Anagram: word rearranged to form another. A metaphor for change and reinvention, a hermeneutic examination of the self, which nevertheless retains the basic elements that make up the consciousness.
In her second collection of poetry, Laksmi Pamuntjak continues to look at human experiences and the stuff of everyday life: of love and loss, of grief and regret, of acceptance and rebellion, of fear of the unmapped and delight in the new, of redemption and the possibility of grace. This volume also includes eight poems on Buru Island in “From the Buru Notebook”, which focuses on a period during President Suharto’s administration (1965-1998) in which the island was turned into the site of a large penal colony where approximately 12,000 accused Communists and Communist Party sympathizers were detained for more than a decade without being formally charged or tried in court.
Laksmi Pamuntjak is a bilingual Indonesian novelist, poet, food writer, journalist and co-founder of Aksara Bookstore.
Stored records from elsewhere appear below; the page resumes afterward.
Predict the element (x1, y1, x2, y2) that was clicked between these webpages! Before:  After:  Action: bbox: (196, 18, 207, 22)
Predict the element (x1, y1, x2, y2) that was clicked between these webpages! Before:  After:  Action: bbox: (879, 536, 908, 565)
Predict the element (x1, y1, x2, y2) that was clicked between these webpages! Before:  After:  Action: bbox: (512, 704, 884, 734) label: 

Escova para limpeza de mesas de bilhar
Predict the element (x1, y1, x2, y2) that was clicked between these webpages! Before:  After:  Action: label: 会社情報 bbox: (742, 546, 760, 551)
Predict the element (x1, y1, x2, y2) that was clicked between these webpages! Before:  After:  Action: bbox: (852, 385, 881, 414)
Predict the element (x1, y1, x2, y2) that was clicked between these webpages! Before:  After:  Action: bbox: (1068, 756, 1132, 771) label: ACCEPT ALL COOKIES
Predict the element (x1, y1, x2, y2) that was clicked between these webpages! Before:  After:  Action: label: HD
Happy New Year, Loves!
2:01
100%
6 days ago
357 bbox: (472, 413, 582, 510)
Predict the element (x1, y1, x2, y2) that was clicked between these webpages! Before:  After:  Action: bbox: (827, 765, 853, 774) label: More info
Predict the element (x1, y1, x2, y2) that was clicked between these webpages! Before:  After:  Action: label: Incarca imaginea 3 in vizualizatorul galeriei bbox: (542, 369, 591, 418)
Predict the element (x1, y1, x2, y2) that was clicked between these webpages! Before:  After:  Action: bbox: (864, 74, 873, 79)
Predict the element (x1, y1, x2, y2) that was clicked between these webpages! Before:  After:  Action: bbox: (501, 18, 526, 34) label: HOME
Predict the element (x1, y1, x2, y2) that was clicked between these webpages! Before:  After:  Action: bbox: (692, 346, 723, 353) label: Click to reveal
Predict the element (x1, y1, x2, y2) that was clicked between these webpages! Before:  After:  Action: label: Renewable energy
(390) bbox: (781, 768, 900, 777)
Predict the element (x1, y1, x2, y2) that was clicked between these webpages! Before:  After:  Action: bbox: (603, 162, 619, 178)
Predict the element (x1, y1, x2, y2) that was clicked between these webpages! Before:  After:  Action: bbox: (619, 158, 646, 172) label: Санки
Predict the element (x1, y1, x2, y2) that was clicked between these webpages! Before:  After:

She works as an art and food consultant and writes for numerous local and international publications including opinion articles for the Guardian.
She is the author of two collections of poetry (one of which, Ellipsis, appeared in the 2005 Herald UK Books of the Year pages); a treatise on the relationship between man and violence based on the Iliad; a collection of short stories based on paintings; five editions of the best-selling and award-winning Jakarta Good Food Guide; two translations of the works of Indonesian poet and essayist Goenawan Mohamad; and two bestselling novels.
Amba/The Question of Red, Pamuntjak’s first novel, won Germany’s LiBeraturpreis in 2016, was short-listed for the 2012 Khatulistiwa Literary Award, appeared on the Frankfurter Allgemeine Zeitung’s Top 8 list of the best books of the Frankfurt Book Fair 2015, and was named best work of fiction from Asia, America, Latin America, and the Caribbean translated into German on the Weltempfaenger (Receivers of the World) list. The novel is a modern take on the Hindu epic Mahabharata set against the backdrop of the Indonesian mass killings of 1965 and the Buru penal colony, and has been translated into English, German (Alle Farben Rot, 2015) and Dutch (Amba of De Kleur Van Rood, 2015). It also appeared in De Bild's Top 10 Books of the Frankfurt Book Fair 2015, and the ORF Kultur Top 10 List for November 2015.
Pamuntjak was selected as the Indonesian representative for Poetry Parnassus at the 2012 London Olympics. Her prose and poetry have been published in many international literary journals. She currently divides her time between Berlin and Jakarta.
"This time, the water did not relent. Came to our shoulders as if to say, I'd drown you if I could, for it would have been better."
wonderful wonderful collection. it really is such a wonder to read a writer from your own country because you already know all the nuances. there are so many lines in these that i love, though when liking a whole piece i liked the second half of the collection more.
I enjoyed her unique writing style. It is lacking the fifth star party because her sentence structure is different from that of a Canadian/British style, which I am use to reading. Similarly, some of the context I did not understand, and felt if I knew the author more or had read other works I would get more out of these writings.